Thursday, December 13, 2012

Health and Vital Enigmas

In trying to improve the services of the public health system in the Philippines, leaders and conscientious citizens have to adopt or recognize an integral model of health and to avoid an uncritical adoption of the Western “biomedical model of health” which tends to forget or repress existential enigmas and thus to become a narrow and dehumanizing view of health.
According to Anthony Giddens:
“The biomedical model of health [builds on] the belief that disease can be defined in objective terms and that the sick body can be restored to health through scientifically based medical treatment.  The biomedical model of health emerged alongside modern societies.  It was linked to the rise of demographics – the study of the size, composition and dynamics of human populations – and the growing interest of states in promoting public health.” (Sociology, 4th ed)

In the process of building the modern urban environment, sources of existential anxiety such as deterioration and death, chronic sickness, madness, and eroticism got sequestered from day-to-day routines (Modernity and Self-Identity).  These realities remind us that we are inseparable from nature, its rhythms, and its contingencies.
 
In the process of building the surveilled environments of hospitals, asylums, and carceral complexes, these realities became secluded from regular activities.  The face-to-face presencing of dying and death, the very smell of it, and the laughing and singing of the insane have become unusual phenomena to upper-class and middle-class persons especially in urban locales.

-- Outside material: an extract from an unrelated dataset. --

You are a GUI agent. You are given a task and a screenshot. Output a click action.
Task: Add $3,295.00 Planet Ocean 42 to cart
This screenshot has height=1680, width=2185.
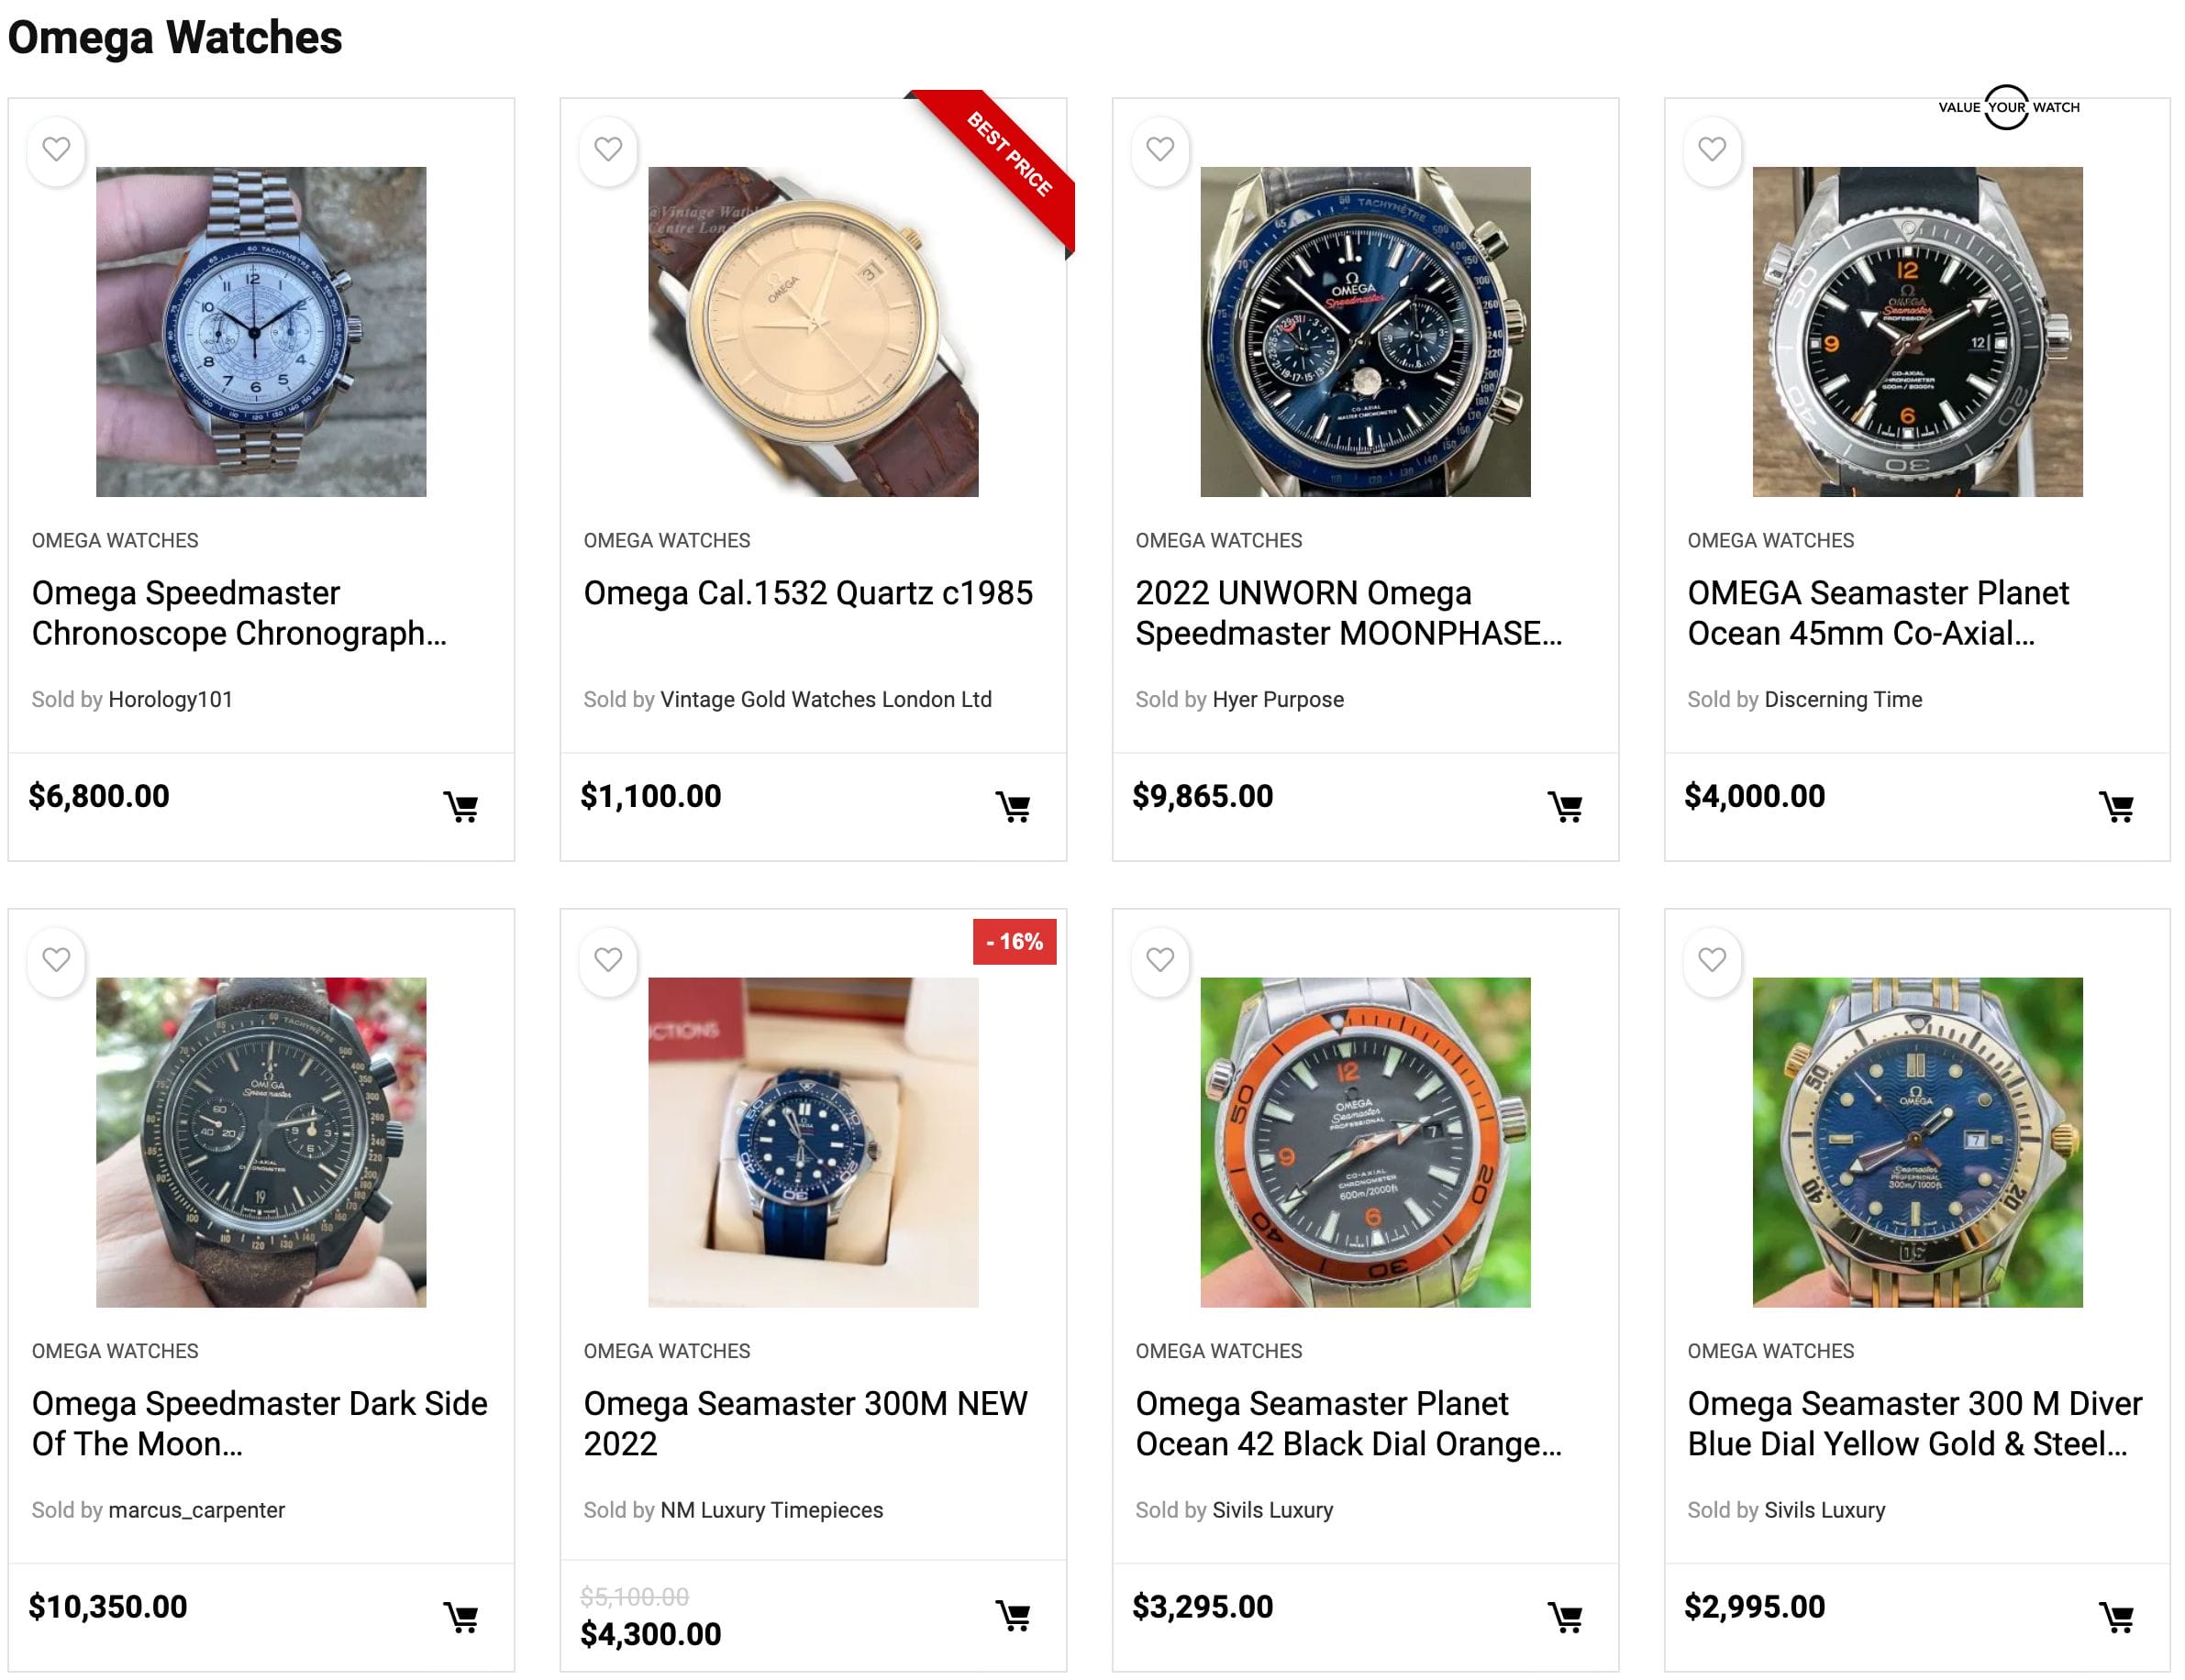click(x=1565, y=1617)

“In pre-modern societies chronic sickness was part of many people’s lives and contact with death was a more or less commonplace feature of everyone’s experience (Modernity and Self-Identity).  These critical yet familiar features of pre-modern life were often enveloped in traditional practices and rituals that offered meaning and solace.  Deep immersion in tradition helped people to appreciate the continuous intermingling of being and non-being in the world.

The Church needs to re-examine and to redesign or restructure creatively its liturgies and rituals in order to help contemporary people appreciate better the intermingling of being and non-being in society and nature.